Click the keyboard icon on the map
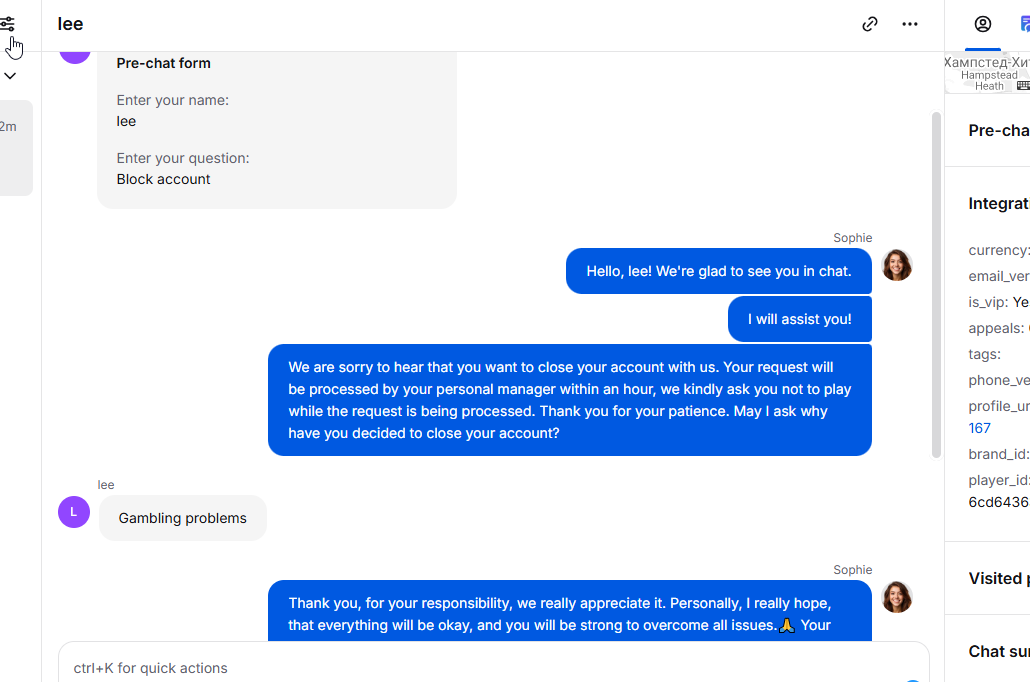The height and width of the screenshot is (682, 1030). pyautogui.click(x=1023, y=86)
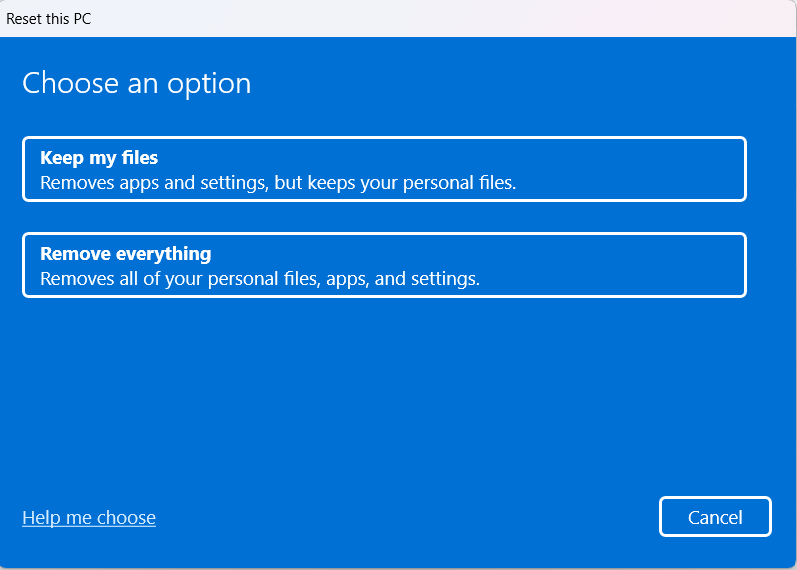
Task: Click the underlined word 'choose' in help link
Action: [126, 518]
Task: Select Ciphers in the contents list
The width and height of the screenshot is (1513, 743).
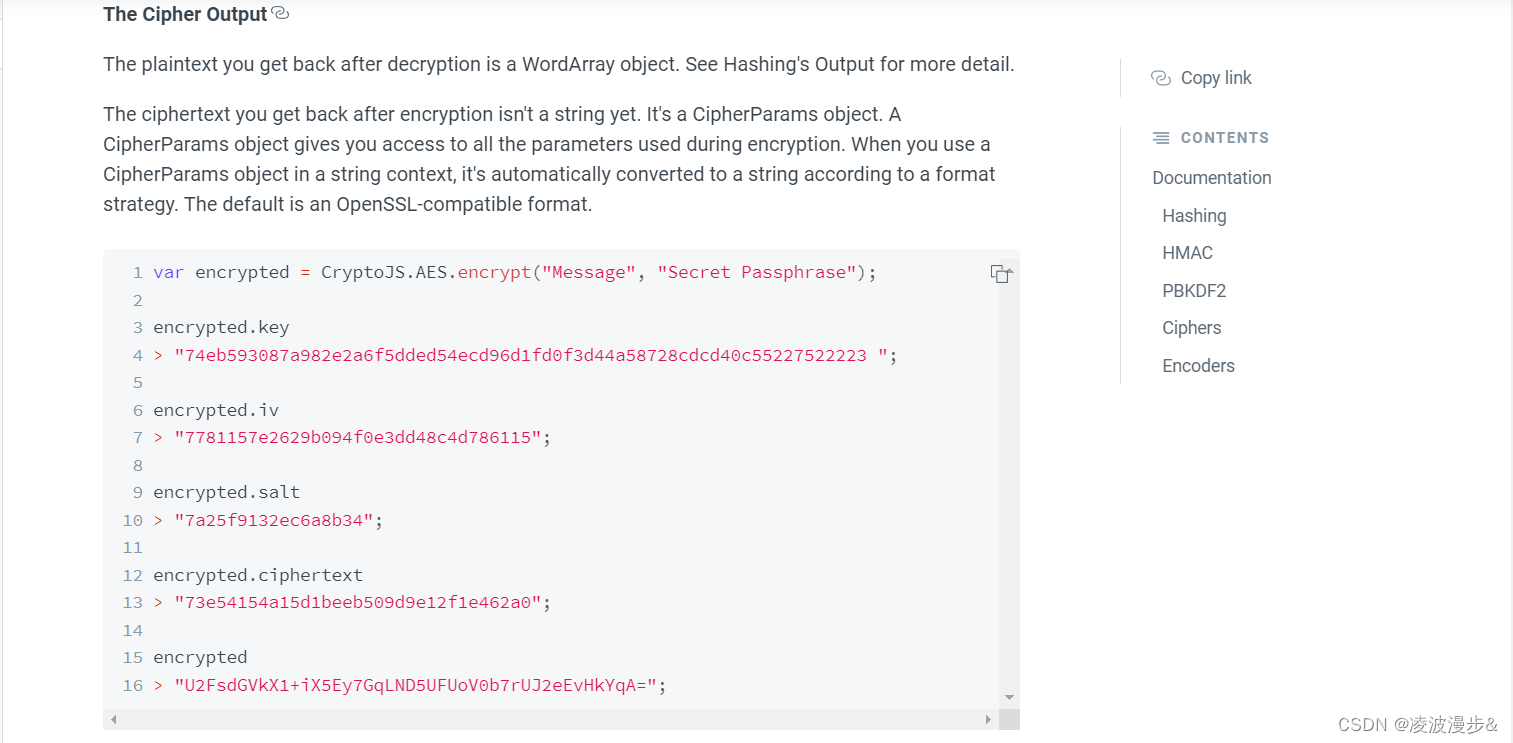Action: click(x=1191, y=328)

————————

Print the records above exactly, minus pictures.

### Exercise answer
Click the keyboard icon on the map
The height and width of the screenshot is (682, 1030). pyautogui.click(x=1023, y=86)
Task: Click the underlined word 'choose' in help link
Action: [126, 518]
Task: Select Ciphers in the contents list
The width and height of the screenshot is (1513, 743).
Action: click(x=1191, y=328)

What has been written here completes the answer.